最終章 若者にエールを送り続けて (6)
帰還兵の若者に夢を語る

昭和二六年(一九五一)八月のことである。一人の青年が、雨の中をわざわざ訪ねてきた。
「『私の財産告白』を拝読し感銘を受けました。つきましては大金持ちになる秘訣を承りに参りました」
静六の顔を見るや否やそんなことを口走った。
(また変な人が舞い込んできたな…)
と思ったがとにかく話を聞くことにした。
「私は中学卒業後、五年間満州に出征。幸い怪我もなく無事帰還し、その後死に物狂いで金儲けに志しました。闇商売もやりました。命の限り稼ぎ続けて四年間でようやく一〇〇万円の金を作りました。でもまだ小金持ちの類いなので、生涯で是非二億円以上の資産を持ちたいと思って希望に燃えていました。先生のご説を拝読すると、初めにまず雪だるまの芯をこしらえ、それができたら貯金から投資に転ずることだとあったので、私もそうしようと考え出資(今でいう融資)を始めたのですが、世の中は不景気になっていく一方、二〇万ほど詐欺に遭ってしまい、最近すっかり肩を落としてしまっていました。でもいつまでもこうしてはいられないと思い、思い切って先生のところに今後のご相談に伺った次第です」
これはなかなか難しい相談である。
ところが静六は慌てず騒がず、
「お安い御用だ」
と即座に答え、縷々(るる)話をし始めた。
「昔から卵は一度に同じ入れ物に入れて運んではいけないと言われているが、投資もそれと同じで、一つの事業に入れ上げてしまっては危険である。危険の分散を行っておくのが賢いやり方だ」
そう前置きした上で、これまで八〇万円を二口に分けて行っている質屋と理髪店への出資には賛成した。本人は新設競輪場の出資に熱意を持っていたようだが、当時、ギャンブルの類いは競争が激しくなっていたことや風紀上の問題から消極的意見を述べた。
その上で残りの八〇万円を大きくしていく算段を始める。
「まず質屋と理髪店の出資から月の利息四%分の三万二〇〇〇円、元金均等の月返済額四万円の合計七万二〇〇〇円を全額銀行預金に入れてしまいなさい」
「三、四ヵ月経てばそれを再投資するのでしょうか?」
「いやいや、その預金を担保として新たに銀行から融資を受けるのだ。銀行に年一割の利息を払っても月四%(年率四八%)で投資を続ければ、差し引き年率三割八分(三八%)の利益が得られる。大事なことは投資先の監視と指導ということになる。机上のプランと実際とでは食い違いが生じる。その食い違いを都度善処し、新たな工夫を凝らしていくのが腕の見せどころだ」
それにしても、この帰還兵の若者のような身の上相談に乗っていたのでは、楽隠居どころではない。驚くべきことに、彼はそれを社会奉仕の一環として代金を取らずに行い続けていた。職業ならぬ社会奉仕の道楽化とでも言ったらいいのだろうか。
もちろん中には執筆の材料にしたものもあったが、だからと言って人生相談のような人の人生を左右しかねない責任の重いことを、そうそう簡単に引き受けられるものではない。
おまけに彼は、どうしようもなくなっている人には金銭を与えたりした。いよいよ、お人好しのそのさらに向こうの世界に入ろうとしていたのだ。

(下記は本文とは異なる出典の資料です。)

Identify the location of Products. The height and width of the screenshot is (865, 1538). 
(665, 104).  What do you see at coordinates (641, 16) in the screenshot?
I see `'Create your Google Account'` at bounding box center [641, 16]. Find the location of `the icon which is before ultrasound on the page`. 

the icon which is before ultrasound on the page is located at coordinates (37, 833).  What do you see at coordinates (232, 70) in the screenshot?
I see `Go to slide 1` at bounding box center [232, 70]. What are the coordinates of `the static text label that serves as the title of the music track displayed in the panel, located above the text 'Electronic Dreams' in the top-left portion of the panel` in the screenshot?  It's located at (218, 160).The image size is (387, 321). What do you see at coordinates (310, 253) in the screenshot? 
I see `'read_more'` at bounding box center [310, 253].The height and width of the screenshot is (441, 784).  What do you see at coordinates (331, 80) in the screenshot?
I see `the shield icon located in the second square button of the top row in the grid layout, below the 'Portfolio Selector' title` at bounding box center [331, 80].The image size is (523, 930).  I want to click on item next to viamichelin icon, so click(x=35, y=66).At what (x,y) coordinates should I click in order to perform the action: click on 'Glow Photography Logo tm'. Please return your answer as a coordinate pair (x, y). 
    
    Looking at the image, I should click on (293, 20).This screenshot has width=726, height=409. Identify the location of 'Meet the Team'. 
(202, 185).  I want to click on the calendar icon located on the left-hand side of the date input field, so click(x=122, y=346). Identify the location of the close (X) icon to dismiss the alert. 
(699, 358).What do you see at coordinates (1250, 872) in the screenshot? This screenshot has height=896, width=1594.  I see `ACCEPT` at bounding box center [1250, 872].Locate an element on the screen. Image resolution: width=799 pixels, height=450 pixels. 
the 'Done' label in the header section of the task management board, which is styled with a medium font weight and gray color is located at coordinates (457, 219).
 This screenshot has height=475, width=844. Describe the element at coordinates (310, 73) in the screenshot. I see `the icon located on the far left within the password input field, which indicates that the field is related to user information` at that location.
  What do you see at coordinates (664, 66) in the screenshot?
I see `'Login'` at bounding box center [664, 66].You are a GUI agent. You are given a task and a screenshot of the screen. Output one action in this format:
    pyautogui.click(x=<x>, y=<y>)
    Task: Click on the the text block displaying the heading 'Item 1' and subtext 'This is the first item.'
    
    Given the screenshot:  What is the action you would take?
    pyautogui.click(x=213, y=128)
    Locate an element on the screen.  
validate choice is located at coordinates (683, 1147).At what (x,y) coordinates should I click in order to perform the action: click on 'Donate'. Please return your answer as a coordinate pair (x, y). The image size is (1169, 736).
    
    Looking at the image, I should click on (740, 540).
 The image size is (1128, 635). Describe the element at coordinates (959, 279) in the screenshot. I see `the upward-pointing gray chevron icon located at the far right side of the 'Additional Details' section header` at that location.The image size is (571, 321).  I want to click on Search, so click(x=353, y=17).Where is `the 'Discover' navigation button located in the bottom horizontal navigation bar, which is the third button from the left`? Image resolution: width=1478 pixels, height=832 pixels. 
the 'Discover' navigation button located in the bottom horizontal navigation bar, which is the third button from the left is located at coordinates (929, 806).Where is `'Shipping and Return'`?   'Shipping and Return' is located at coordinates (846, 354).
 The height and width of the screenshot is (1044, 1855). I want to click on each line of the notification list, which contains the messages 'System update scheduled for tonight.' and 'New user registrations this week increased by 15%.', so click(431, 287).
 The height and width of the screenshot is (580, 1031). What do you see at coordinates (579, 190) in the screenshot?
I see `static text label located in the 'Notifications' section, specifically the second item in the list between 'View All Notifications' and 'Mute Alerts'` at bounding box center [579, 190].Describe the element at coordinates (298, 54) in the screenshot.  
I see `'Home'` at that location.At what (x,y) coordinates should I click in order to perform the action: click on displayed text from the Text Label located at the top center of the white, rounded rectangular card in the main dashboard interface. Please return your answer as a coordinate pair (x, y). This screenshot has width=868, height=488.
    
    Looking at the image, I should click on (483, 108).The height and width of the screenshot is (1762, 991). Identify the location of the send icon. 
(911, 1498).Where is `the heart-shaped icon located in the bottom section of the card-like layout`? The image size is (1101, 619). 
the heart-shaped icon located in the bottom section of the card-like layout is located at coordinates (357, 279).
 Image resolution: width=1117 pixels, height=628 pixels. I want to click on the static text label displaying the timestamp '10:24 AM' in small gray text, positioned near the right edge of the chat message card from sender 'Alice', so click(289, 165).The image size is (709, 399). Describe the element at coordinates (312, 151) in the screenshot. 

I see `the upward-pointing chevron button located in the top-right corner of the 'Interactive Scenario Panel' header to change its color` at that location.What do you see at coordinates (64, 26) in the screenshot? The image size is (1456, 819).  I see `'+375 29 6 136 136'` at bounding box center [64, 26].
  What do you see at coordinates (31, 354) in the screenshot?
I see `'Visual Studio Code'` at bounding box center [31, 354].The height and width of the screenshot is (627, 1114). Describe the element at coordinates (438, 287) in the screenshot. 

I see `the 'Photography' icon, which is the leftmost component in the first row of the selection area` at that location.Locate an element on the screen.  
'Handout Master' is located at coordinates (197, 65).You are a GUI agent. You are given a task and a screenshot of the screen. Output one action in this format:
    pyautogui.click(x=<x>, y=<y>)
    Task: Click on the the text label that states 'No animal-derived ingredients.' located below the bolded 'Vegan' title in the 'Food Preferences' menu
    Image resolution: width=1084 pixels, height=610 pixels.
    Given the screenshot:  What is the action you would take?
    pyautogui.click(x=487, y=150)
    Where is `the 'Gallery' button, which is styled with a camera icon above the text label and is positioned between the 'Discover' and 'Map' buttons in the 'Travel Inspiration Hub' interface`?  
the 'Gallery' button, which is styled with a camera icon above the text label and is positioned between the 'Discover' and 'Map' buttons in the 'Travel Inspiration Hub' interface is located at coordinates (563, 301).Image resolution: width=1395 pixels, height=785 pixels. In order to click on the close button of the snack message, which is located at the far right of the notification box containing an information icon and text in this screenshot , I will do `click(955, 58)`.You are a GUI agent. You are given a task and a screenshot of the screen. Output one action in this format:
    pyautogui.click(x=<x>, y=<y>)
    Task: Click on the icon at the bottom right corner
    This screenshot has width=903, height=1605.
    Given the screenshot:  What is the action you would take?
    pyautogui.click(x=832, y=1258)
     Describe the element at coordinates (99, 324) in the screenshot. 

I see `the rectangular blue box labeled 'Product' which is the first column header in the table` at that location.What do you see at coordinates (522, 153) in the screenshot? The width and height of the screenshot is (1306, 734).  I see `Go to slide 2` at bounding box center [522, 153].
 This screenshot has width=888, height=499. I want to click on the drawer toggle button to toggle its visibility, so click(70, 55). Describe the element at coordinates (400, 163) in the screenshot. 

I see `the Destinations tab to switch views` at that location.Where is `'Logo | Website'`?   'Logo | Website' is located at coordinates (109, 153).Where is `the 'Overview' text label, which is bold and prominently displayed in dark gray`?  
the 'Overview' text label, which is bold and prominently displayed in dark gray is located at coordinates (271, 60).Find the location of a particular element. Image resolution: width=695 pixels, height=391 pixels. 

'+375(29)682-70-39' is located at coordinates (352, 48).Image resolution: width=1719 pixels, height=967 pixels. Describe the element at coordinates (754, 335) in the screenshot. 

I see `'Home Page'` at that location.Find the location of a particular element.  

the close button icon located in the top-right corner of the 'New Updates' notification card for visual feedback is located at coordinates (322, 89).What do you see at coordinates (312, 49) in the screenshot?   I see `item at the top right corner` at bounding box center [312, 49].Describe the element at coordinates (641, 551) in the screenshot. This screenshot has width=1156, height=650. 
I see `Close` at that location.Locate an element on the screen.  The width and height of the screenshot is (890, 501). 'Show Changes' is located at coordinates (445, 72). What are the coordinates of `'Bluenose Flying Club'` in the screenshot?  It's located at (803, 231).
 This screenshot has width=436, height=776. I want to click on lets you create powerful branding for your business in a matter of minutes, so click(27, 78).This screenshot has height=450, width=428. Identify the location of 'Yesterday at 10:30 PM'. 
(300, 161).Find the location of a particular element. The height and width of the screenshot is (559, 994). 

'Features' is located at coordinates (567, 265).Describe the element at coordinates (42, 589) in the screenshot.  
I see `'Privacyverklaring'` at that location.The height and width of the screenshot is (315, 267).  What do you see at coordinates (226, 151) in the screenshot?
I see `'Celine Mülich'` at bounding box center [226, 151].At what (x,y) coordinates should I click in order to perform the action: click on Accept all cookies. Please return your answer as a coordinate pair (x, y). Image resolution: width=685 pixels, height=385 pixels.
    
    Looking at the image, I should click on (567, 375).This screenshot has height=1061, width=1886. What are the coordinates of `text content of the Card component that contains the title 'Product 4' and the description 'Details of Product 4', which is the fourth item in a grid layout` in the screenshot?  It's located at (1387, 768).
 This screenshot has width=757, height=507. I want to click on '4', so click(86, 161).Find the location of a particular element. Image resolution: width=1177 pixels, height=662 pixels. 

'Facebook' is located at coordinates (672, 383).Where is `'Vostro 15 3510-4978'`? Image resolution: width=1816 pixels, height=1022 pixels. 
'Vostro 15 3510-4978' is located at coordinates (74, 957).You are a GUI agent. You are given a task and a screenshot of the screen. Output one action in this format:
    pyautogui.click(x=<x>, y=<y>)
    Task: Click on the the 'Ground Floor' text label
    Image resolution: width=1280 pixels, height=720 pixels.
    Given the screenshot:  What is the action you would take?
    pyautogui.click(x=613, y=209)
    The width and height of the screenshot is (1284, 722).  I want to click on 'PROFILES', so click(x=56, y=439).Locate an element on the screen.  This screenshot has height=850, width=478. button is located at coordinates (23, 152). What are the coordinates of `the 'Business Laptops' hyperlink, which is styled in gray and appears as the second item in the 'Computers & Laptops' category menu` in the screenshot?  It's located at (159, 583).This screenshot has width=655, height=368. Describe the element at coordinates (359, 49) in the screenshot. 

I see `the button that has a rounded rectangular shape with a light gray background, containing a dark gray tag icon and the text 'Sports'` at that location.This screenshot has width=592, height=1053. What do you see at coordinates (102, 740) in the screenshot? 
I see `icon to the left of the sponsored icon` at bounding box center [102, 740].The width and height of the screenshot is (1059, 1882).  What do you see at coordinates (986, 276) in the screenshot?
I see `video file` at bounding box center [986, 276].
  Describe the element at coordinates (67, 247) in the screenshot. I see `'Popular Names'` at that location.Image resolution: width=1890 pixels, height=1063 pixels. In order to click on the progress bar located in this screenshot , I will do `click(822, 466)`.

豊かになる道は、どの時代にも開かれている。そして静六は〝金儲けのできる人間は偉い人間〟だとはっきり言う。
学問や芸術はそれ相応の素質がなければならないが、金儲けは万人に門戸開放されており機会均等であり、何人にも禁じられていない。その中で金を儲けた人は、自分の創意工夫だけで成功したのだから胸を張れば良いのだ。ある程度の金によって精神の独立を担保するのは大切なことだし、金儲けのできる人間が大いに使っていかねば金は社会に回っていかない。
だが彼は〝金儲けの奥義〟をきわめた蓄財の神様のように扱われ、『私の財産告白』が金儲けのノウハウ本のように読まれていることに一抹の危惧を感じていた。

〈金儲けは理屈でなくて、実際である。計画でなくて、努力である。予算でなくて、結果である。その秘伝はとなると、やっぱり根本的な心構えの問題となる〉

『私の財産告白』

彼がそうはっきりと述べているように、金儲けで重要なのはノウハウといった薄っぺらなものではなく〝根本的な心構え〟すなわち生き方の問題なのである。